# Gaining mass



## Jim206152 (Nov 21, 2009)

Hi all, i have posted a link that i just read on an eating plan to build mass, i would really appreciate your views on it. I am 28, 5'10" and 175lbs. I have been training properly for 18months and although I have put on a good bit of muscle in this time and have fairly good definition I still lack size/width.

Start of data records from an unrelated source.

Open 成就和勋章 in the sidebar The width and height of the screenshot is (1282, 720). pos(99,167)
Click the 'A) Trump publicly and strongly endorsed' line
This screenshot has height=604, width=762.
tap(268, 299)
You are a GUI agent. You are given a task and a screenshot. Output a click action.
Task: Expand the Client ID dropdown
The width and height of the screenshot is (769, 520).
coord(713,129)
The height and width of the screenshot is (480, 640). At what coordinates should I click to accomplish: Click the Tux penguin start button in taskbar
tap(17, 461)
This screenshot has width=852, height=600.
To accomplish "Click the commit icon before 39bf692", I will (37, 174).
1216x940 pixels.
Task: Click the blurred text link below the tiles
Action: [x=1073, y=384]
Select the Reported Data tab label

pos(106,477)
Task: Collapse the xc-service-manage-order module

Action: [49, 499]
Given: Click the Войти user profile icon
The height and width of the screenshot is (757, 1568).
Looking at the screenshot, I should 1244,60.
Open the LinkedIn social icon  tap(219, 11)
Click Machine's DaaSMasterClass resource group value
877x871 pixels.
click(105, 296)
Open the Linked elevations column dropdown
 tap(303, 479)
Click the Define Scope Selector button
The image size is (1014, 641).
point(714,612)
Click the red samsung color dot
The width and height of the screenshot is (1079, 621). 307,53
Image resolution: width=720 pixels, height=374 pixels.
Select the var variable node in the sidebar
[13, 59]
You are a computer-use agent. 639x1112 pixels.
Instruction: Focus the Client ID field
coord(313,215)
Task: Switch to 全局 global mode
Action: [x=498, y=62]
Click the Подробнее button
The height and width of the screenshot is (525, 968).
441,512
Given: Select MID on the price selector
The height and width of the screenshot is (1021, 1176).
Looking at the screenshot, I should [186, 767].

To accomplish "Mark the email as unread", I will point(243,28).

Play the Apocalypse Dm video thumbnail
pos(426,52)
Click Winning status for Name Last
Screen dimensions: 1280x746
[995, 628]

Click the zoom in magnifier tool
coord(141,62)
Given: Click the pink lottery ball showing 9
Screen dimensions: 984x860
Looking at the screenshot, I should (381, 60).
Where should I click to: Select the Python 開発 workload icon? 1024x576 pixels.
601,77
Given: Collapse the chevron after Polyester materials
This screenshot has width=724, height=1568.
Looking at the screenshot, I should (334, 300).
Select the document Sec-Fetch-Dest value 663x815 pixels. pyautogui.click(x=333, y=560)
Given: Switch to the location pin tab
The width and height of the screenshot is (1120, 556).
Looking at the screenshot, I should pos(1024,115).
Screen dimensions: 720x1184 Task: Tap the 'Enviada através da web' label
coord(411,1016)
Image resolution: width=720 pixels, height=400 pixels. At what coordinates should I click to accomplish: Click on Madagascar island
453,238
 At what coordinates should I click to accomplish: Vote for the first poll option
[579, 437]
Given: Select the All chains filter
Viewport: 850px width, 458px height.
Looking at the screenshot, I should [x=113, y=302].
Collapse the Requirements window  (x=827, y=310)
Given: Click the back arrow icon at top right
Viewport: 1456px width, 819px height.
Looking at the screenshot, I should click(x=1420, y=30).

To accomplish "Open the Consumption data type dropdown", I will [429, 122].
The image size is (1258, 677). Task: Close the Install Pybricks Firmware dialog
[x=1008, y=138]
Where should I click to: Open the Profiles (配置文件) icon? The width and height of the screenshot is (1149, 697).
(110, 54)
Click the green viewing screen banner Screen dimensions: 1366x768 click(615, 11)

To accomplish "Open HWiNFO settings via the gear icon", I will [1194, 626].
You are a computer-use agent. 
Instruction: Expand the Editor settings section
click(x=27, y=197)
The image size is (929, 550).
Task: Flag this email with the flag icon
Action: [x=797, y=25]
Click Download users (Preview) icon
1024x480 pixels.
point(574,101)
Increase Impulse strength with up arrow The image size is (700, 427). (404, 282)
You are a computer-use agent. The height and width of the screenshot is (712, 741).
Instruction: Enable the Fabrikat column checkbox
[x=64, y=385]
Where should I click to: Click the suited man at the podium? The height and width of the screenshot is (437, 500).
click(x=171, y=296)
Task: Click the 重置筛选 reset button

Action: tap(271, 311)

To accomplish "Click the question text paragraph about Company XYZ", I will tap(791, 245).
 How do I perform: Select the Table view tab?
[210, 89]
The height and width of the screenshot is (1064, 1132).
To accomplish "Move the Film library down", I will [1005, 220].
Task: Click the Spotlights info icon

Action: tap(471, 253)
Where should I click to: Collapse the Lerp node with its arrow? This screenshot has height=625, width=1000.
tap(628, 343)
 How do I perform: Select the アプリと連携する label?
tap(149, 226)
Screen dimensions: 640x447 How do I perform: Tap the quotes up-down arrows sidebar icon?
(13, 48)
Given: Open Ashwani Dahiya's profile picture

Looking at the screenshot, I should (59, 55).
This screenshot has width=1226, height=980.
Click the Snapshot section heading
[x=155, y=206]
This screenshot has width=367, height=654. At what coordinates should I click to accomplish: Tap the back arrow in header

Look forward to hearing peoples thoughts.http://www.leehayward.com/art16.htm

Thanks

Jim


----------



## B-GJOE (May 7, 2009)

I didn't read article, but keep it simple

3 workouts a week

Push/Pull/Legs

Concentrate on heavy compound lifts.

Up you calories significantly with the following sorts of foods

Oats

EVOO

Whole Eggs

Natty peanut butter

Full cream milk (not homogenised if you can find it)

Dead Animals


----------



## Mbb newlad (Jan 27, 2008)

Jim206152 to build mass i have used lots of oats and wholemeal pasta in my diet to boost up the cals worked well but put to much bf on

BIGJOE i would be very greatfull if you would look at my post in the loosing weight department and give me your opinoin

Chreers


----------



## Ramrodd (Jul 2, 2010)

eat like fook till you get somert like where you wonna be... then cut out the **** an try eat pritty clean..

this worked for me anyway


----------



## Gza1 (Aug 6, 2007)

drink 1 gallon of milk a day


----------



## yoohoo1 (Jan 8, 2010)

Just read the article. Looks like a good way to get very fat.


----------



## Alex84 (Jul 27, 2010)

Good read


----------



## Jim206152 (Nov 21, 2009)

Cheers lads. I think i will stick with my current diet but add some EVOO, whole milk Peanuts and an extra meal a day.


----------



## ConnorLambeth (Aug 9, 2010)

This is the kind of stuff I came on here for thanks Jim. I can't remember the last time I ate below 2500 calories in a day. Guess I need to mix it up a bit.


----------